Ever think that your personality quirks merit extra explanation stateside? Use our handy guide to help U.S. folk understand how coming from the U.K. has shaped who you are.
1. What Brits want to talk about
When we chat to strangers at bus stops, it’s likely that the weather will get top billing, but not because we’re particularly enamored by meteorological happens. It’s just easy to roll out a stock conversation we’ve rehearsed all our lives. In fairness, Americans talk about the weather too, but theirs does tend to be more varied and compelling than drizzle and light misting. With friends, meanwhile, topics range from TV, dogs and football to that-toff-Cameron and which high-profile person died recently. We seek intimacy by trying to make our co-conversers laugh rather than share emotionally (see below).
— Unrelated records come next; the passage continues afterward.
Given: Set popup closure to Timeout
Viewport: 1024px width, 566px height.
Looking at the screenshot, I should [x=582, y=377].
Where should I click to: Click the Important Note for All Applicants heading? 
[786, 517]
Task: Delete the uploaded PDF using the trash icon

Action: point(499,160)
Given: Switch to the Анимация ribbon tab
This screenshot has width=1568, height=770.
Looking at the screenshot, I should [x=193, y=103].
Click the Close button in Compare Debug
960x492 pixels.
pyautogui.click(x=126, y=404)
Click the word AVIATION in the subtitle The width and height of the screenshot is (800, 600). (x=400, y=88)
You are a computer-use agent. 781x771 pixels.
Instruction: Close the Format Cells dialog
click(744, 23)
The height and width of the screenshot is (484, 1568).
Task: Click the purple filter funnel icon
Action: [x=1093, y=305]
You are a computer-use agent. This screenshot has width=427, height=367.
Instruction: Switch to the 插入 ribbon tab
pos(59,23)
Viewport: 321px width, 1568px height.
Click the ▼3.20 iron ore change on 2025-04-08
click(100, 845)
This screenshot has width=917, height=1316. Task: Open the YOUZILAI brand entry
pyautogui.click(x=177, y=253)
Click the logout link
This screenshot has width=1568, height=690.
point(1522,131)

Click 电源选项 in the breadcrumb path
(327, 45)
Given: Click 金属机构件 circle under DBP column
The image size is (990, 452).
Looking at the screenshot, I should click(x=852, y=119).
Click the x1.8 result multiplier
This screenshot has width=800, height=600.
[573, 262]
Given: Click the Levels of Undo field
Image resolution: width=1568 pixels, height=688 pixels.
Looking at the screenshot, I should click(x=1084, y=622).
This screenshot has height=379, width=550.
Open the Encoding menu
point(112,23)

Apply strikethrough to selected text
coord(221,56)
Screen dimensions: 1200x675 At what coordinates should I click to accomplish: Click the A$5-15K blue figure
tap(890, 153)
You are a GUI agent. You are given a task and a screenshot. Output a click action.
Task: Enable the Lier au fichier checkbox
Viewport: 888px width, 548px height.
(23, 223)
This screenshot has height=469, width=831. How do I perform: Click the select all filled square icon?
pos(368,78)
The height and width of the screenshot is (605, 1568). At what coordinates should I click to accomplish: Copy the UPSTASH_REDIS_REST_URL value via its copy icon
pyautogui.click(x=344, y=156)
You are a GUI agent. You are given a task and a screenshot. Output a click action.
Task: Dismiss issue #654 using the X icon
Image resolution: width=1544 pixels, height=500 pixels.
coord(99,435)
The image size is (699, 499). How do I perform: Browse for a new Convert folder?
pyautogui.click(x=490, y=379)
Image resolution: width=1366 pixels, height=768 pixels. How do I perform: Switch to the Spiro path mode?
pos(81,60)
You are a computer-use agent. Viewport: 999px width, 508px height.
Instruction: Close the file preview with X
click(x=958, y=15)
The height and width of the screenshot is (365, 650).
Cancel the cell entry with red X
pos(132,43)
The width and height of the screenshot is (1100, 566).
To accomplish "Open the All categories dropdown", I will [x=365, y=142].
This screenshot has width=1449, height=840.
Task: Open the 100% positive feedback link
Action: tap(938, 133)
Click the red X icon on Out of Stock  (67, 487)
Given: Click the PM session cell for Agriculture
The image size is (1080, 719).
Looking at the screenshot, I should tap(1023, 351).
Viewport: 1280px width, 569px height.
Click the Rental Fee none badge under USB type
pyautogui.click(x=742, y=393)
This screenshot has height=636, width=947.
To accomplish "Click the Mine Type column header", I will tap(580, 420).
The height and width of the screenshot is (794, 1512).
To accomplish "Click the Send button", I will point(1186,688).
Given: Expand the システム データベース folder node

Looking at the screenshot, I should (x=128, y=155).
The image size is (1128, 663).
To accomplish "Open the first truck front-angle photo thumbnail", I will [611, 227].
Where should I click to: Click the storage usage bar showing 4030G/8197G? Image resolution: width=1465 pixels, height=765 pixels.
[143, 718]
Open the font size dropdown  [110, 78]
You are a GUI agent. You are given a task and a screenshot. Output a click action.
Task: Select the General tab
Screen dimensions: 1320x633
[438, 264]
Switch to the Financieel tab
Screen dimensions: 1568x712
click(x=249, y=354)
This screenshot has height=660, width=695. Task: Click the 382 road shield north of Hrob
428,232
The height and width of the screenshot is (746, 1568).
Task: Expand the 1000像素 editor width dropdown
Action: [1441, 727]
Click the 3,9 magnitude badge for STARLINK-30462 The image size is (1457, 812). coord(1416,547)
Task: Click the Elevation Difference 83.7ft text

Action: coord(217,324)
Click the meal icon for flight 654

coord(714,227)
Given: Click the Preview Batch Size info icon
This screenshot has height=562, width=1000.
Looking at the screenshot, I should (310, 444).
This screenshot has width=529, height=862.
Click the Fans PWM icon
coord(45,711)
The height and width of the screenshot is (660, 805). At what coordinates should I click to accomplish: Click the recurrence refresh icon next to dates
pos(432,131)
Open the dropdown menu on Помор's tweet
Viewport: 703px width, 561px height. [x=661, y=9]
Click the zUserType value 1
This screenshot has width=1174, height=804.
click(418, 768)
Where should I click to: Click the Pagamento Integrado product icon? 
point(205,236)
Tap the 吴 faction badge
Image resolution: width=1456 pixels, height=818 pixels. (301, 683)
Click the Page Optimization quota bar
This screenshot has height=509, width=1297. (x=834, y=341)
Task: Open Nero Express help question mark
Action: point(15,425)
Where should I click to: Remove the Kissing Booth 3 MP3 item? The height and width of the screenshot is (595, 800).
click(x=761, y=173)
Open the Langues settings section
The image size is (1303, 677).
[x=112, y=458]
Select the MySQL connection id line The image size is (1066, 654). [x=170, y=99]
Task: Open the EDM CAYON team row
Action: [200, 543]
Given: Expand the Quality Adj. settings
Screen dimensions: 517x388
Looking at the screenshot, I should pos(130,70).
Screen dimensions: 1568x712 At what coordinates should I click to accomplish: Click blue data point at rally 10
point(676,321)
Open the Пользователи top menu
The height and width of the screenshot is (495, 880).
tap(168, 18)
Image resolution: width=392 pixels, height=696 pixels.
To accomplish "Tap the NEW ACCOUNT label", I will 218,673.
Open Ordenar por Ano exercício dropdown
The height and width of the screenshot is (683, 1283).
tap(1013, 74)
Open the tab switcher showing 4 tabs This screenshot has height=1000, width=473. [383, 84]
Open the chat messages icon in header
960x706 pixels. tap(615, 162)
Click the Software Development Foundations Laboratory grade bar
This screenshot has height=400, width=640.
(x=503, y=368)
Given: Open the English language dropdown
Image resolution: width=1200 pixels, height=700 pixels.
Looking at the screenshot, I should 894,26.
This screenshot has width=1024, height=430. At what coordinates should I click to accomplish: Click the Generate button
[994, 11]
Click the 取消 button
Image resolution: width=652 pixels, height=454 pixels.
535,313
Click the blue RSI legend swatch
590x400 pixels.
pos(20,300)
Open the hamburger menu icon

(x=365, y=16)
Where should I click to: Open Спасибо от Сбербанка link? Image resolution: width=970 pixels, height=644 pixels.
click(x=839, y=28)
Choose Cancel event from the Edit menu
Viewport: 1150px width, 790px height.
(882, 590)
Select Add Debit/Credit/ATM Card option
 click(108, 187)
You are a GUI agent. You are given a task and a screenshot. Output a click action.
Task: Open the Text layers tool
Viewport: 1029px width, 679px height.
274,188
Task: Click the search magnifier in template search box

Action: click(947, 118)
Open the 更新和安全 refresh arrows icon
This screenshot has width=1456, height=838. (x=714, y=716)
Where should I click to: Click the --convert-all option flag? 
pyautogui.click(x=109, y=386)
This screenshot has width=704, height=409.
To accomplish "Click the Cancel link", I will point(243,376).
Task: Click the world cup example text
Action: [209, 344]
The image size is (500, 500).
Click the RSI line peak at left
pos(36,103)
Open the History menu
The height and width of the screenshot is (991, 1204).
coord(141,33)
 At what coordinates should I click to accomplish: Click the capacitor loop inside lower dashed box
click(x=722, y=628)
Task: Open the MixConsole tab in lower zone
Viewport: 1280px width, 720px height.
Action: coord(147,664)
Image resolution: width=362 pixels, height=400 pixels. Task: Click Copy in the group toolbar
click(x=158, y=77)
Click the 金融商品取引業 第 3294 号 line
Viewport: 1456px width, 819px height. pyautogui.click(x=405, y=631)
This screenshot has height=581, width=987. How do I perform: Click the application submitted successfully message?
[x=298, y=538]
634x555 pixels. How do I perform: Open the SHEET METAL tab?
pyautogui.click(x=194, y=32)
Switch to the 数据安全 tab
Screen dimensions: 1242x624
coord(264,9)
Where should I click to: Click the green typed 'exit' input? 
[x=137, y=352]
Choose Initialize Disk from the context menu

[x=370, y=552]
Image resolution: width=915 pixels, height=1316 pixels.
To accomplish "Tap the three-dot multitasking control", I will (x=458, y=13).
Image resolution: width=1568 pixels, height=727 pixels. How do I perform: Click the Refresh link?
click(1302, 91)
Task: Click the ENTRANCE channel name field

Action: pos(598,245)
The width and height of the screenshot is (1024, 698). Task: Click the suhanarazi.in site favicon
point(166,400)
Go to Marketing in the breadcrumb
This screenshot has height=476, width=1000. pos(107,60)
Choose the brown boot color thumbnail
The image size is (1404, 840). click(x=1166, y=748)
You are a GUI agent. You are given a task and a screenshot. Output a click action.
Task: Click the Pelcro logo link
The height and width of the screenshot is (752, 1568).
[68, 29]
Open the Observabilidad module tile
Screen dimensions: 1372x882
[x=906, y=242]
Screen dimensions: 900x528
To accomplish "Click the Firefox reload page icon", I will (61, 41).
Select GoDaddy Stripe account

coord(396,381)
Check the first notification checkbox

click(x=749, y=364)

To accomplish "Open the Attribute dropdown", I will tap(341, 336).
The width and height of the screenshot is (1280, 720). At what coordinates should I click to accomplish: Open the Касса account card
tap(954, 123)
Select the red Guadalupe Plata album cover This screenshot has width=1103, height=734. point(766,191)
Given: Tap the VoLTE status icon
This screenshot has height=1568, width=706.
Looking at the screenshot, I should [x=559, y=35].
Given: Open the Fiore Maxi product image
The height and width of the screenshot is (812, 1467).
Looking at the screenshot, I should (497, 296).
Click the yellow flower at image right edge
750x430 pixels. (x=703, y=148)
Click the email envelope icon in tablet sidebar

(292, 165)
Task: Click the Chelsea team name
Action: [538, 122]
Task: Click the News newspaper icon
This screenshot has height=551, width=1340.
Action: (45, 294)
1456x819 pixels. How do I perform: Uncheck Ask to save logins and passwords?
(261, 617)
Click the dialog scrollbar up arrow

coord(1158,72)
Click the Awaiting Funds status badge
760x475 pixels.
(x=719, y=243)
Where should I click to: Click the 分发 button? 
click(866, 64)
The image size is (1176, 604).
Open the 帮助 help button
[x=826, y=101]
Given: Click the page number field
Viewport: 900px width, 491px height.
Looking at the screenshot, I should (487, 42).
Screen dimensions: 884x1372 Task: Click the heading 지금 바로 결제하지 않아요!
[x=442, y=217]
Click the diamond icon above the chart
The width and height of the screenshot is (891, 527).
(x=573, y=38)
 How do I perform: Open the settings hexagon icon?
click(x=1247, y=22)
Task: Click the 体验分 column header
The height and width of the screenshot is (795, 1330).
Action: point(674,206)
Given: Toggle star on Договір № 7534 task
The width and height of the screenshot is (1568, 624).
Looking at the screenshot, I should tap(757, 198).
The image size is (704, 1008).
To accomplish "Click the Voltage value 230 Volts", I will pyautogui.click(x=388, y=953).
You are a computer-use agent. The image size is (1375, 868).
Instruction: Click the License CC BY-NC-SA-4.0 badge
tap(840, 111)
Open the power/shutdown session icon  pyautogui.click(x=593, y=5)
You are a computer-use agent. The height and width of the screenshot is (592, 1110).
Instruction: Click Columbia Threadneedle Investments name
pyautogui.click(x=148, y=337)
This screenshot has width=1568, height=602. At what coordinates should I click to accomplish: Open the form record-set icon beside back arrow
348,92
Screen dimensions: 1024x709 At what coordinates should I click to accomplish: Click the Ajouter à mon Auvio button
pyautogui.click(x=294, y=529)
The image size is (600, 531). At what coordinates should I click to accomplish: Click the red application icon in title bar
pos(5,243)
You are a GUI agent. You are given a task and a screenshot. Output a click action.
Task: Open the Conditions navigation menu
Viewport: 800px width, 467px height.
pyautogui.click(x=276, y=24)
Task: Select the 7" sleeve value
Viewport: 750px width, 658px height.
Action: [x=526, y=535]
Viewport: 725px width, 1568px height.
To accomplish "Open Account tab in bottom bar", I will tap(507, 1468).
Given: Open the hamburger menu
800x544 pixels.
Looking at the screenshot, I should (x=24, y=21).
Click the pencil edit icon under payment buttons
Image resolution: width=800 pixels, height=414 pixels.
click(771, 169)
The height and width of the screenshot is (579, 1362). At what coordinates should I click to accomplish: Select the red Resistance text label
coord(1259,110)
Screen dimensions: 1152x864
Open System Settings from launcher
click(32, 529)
2. What Brits don’t want to talk about
Our “feelings” are not up for discussion, unless we’re confiding in someone we inherently trust, like the family Labrador. Money is also a danger zone. Only known eccentrics reveal how much they make or what they have in the bank. You might, however, allude to your riches by boasting about exotic holidays or nod at your impoverishment by “forgetting” to buy a round.
3. What Brits laugh at
We like our funnies dry and dark or silly and strange. What might seem unsettling to Americans is nectar to us. We love to see people fail, whether it’s falling on their face or crumbling emotionally. Most Britcom-literate Americans know this already – and might feel similarly disposed – but if you want to educate a novice, point them at Steptoe and Son, Fawlty Towers, Father Ted, Black Adder, League of Gentlemen, Peep Show and This is Jinsy.
4. What Brits like to eat
There’s been a gastronomic explosion in Britain, so the notion that we still oscillate between dinners of meat and potatoes and takeaway chicken tikka masala is a misnomer. Of course, some stick rigidly to this bland food template, but they’re largely older folks. While our OAPs prefer their vegetables boiled to the point that they fall apart on your lips, young Brits own Jamie Oliver cookbooks, watch Masterchef and know their way around a bouquet garni.
5. What Brits don’t like to eat
We can be fussy and we hate to share. Explain to baffled Americans that when British people eat curry or Chinese (perhaps adding that we would never insert the word “food” here) – cuisines that suit what Yanks call family style – we tend to order our own meal instead of deciding on a batch of dishes to split. We’re also not as adept as Americans at mixing sweet and salty foods on the same plate. From an early age, we’re taught that only if we eat up all of our (savory) main course will we be allowed dessert. Which is sugar-packed, unless you’re that weirdo who decides to order the cheese.
6. Brits love an underdog
We consider ambitious, confident overachievers to be loathsome creatures who need knocking down to size. I think this is one of the few Britishisms that Americans, who openly covet and laud success, find genuinely baffling. We do quite like back-of-the-pack, A-for-effort types, so long as they greet their eventual success with humbleness so extreme it borders on self-flagellation.
7. Why Brits might seem cold and uptight
American style sincerity creeps us out. Gushing is acceptable behavior in waterfalls, not humans. Even our speeches at weddings and funerals are about affectionate humiliation, not swooping, saccharine declarations. We find this kind of conduct, and premature displays of openness, disingenuous and untrustworthy. Understandably, some Americans view our unquenchable desire to mercilessly mock those we love as unkind and call our resistance to public displays of earnestness inhibited.
8. Why all bets are off when we’re drunk
Disregard any of the above if the Brit in question has consumed more lager than they have blood, which for most of us is once or twice a week starting from mid-adolescence. Booze allows us to loosen our laces and, temporarily, become huggers who want to tell their friends how much they love them. Of course, there’s a tacit understanding that this kind of nauseating carry-on will be airbrushed from history as soon sobriety arrives.